> [TASK PROMPT]: Copy out every item below word for word, keeping each line unchanged and in its original order.

• • • •

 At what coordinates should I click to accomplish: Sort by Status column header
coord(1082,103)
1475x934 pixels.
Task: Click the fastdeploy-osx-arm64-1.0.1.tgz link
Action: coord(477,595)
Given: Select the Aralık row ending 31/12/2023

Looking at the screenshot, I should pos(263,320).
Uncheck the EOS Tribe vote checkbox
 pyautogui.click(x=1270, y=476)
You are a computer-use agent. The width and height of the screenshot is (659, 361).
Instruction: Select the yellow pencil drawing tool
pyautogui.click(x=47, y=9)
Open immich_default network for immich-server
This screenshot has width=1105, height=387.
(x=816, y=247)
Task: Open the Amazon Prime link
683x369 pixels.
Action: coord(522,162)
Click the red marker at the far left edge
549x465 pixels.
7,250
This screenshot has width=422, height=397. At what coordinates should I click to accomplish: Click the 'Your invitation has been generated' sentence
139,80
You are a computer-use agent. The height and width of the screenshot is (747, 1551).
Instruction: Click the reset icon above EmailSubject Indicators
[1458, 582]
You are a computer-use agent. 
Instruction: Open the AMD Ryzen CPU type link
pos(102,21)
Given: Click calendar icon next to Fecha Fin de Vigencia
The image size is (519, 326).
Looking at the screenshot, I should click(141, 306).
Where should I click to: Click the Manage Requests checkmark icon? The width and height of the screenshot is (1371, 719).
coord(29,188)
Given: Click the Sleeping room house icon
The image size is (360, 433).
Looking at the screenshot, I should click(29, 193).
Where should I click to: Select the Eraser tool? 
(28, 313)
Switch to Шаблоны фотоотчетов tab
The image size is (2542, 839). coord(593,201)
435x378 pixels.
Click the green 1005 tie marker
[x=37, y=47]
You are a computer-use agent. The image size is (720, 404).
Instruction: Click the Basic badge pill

• • • •

> [TASK OUTPUT]:
 At what coordinates should I click to accomplish: Sort by Status column header
coord(1082,103)
1475x934 pixels.
Task: Click the fastdeploy-osx-arm64-1.0.1.tgz link
Action: coord(477,595)
Given: Select the Aralık row ending 31/12/2023

Looking at the screenshot, I should pos(263,320).
Uncheck the EOS Tribe vote checkbox
 pyautogui.click(x=1270, y=476)
You are a computer-use agent. The width and height of the screenshot is (659, 361).
Instruction: Select the yellow pencil drawing tool
pyautogui.click(x=47, y=9)
Open immich_default network for immich-server
This screenshot has width=1105, height=387.
(x=816, y=247)
Task: Open the Amazon Prime link
683x369 pixels.
Action: coord(522,162)
Click the red marker at the far left edge
549x465 pixels.
7,250
This screenshot has width=422, height=397. At what coordinates should I click to accomplish: Click the 'Your invitation has been generated' sentence
139,80
You are a computer-use agent. The height and width of the screenshot is (747, 1551).
Instruction: Click the reset icon above EmailSubject Indicators
[1458, 582]
You are a computer-use agent. 
Instruction: Open the AMD Ryzen CPU type link
pos(102,21)
Given: Click calendar icon next to Fecha Fin de Vigencia
The image size is (519, 326).
Looking at the screenshot, I should click(141, 306).
Where should I click to: Click the Manage Requests checkmark icon? The width and height of the screenshot is (1371, 719).
coord(29,188)
Given: Click the Sleeping room house icon
The image size is (360, 433).
Looking at the screenshot, I should click(29, 193).
Where should I click to: Select the Eraser tool? 
(28, 313)
Switch to Шаблоны фотоотчетов tab
The image size is (2542, 839). coord(593,201)
435x378 pixels.
Click the green 1005 tie marker
[x=37, y=47]
You are a computer-use agent. The image size is (720, 404).
Instruction: Click the Basic badge pill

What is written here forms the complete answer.